Extract every line of the material below verbatim, omitting the pictures.

Page and screen pointing data:
--

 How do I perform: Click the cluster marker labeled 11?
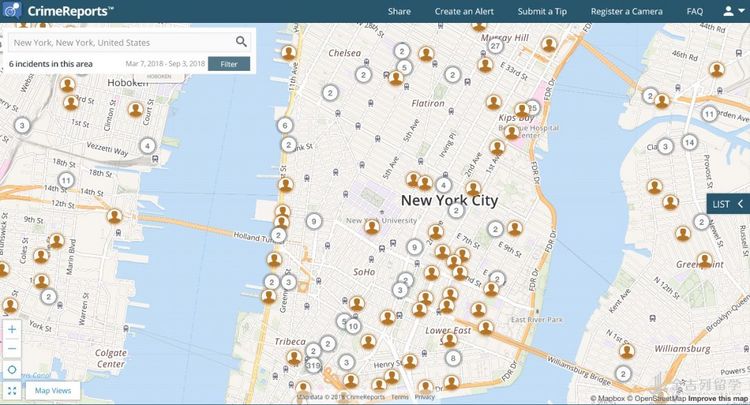[x=66, y=181]
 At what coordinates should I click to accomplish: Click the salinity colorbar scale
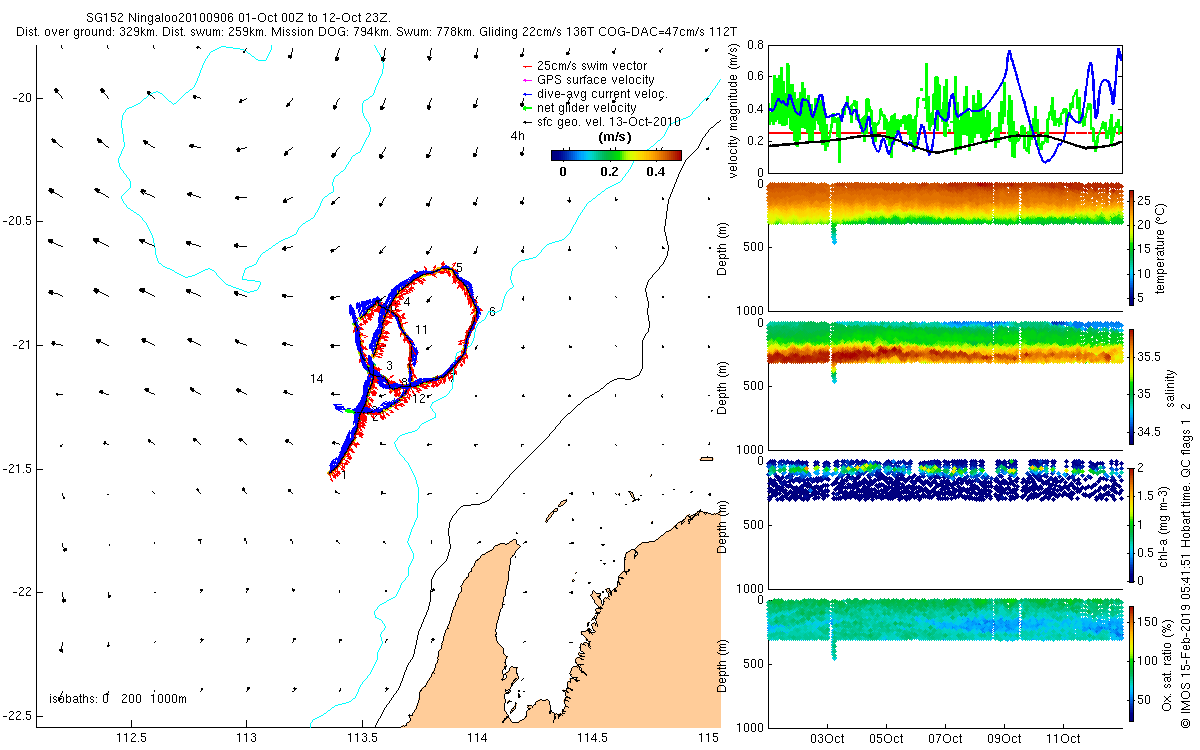coord(1132,386)
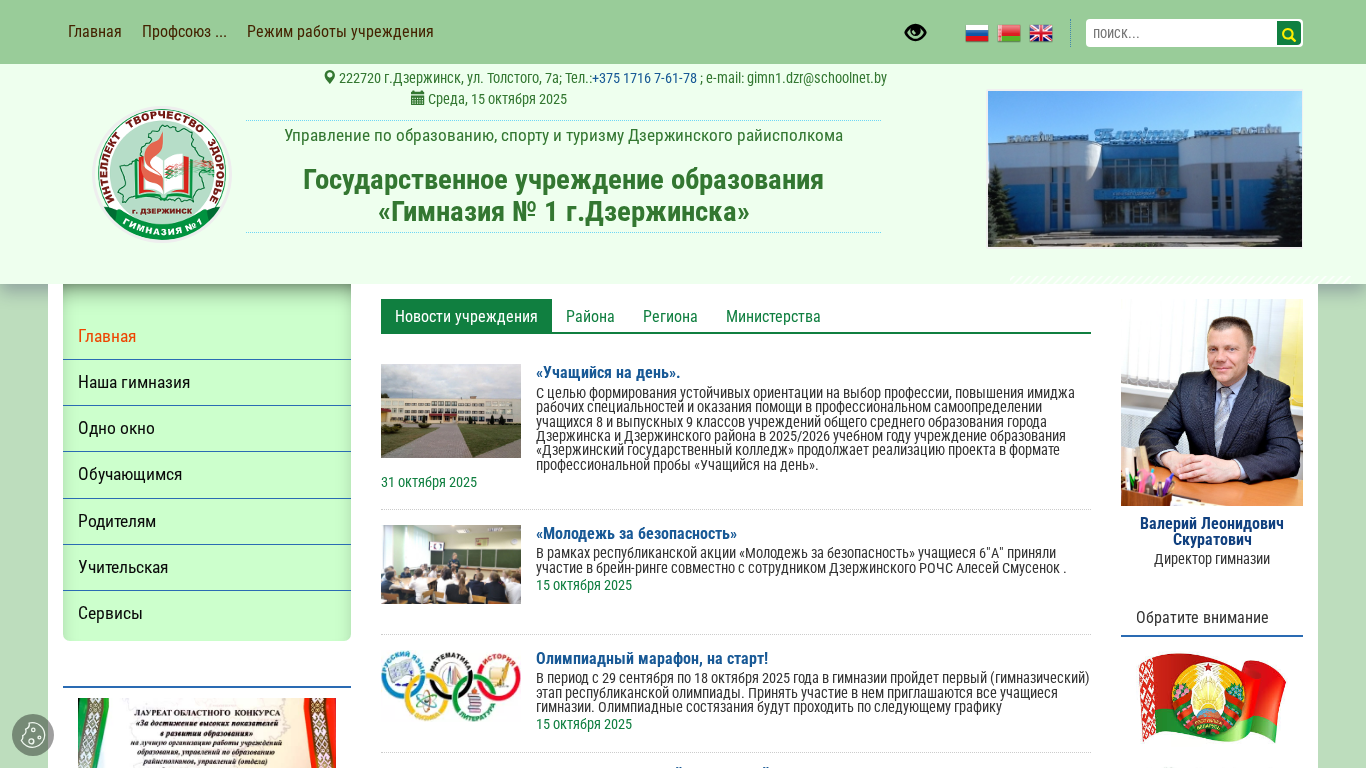This screenshot has width=1366, height=768.
Task: Click the gymnasium round logo emblem
Action: tap(162, 175)
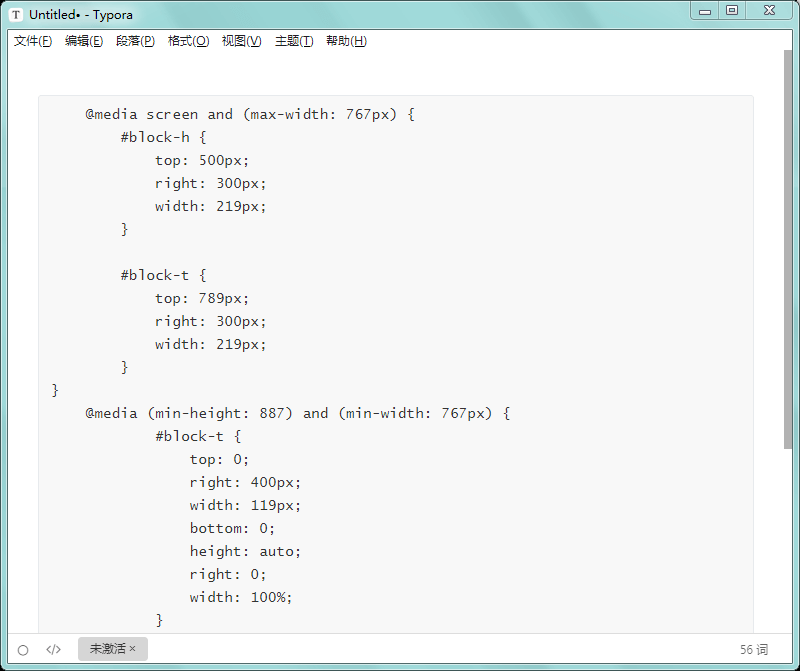Dismiss the 未激活 notice with its ×
Image resolution: width=800 pixels, height=671 pixels.
(133, 649)
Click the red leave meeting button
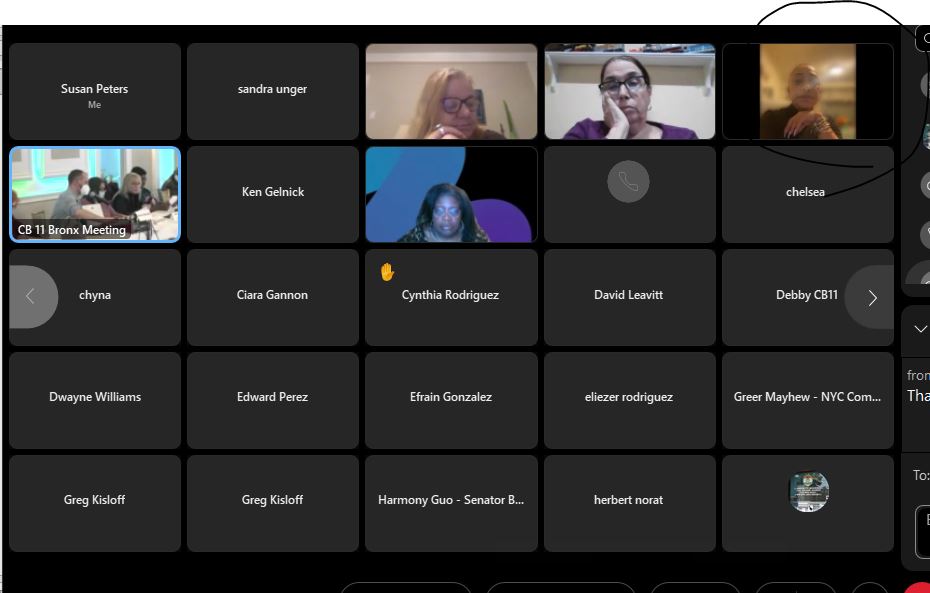Screen dimensions: 930x593 [920, 587]
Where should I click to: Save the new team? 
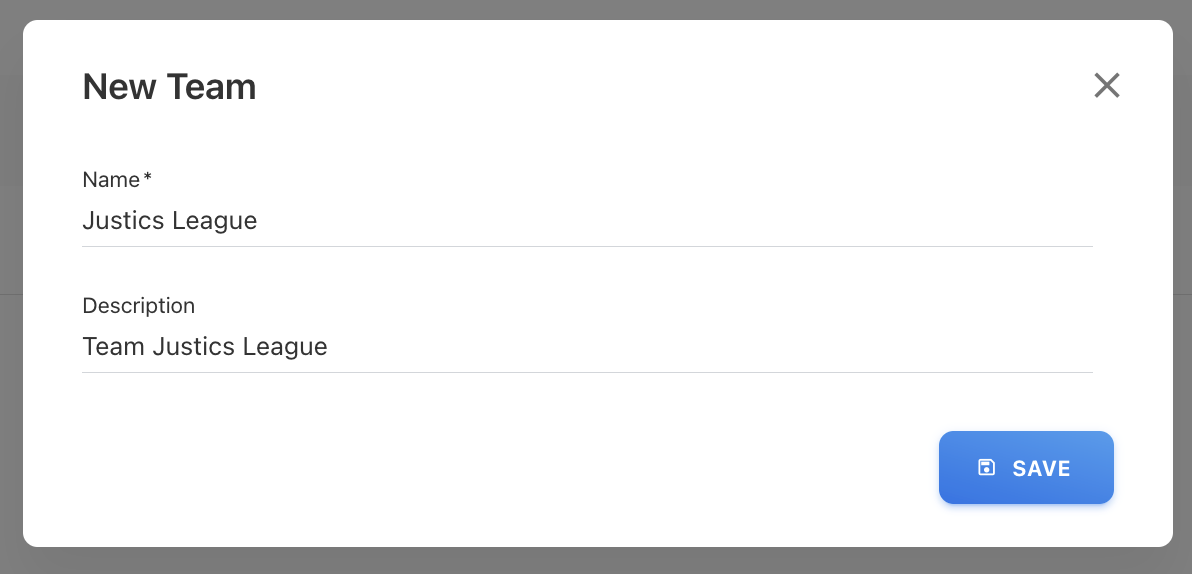(x=1026, y=468)

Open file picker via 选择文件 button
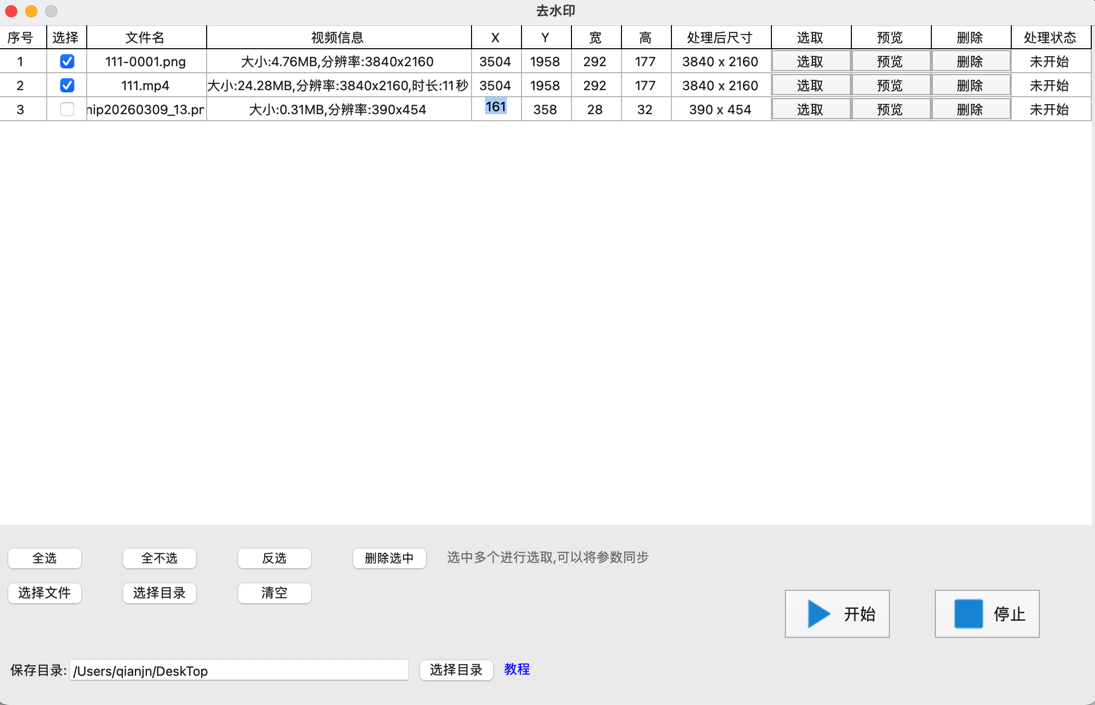[x=45, y=593]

--

◆ WRITTEN SOLUTION:
 How do I perform: Click the cluster marker labeled 11?
[x=66, y=181]
 At what coordinates should I click to accomplish: Click the salinity colorbar scale
coord(1132,386)
This screenshot has width=1366, height=768.
Task: Click the gymnasium round logo emblem
Action: tap(162, 175)
Dismiss the 未激活 notice with its ×
Image resolution: width=800 pixels, height=671 pixels.
(133, 649)
Click the red leave meeting button
Screen dimensions: 930x593 [920, 587]
Where should I click to: Save the new team? 
(x=1026, y=468)

Open file picker via 选择文件 button
[x=45, y=593]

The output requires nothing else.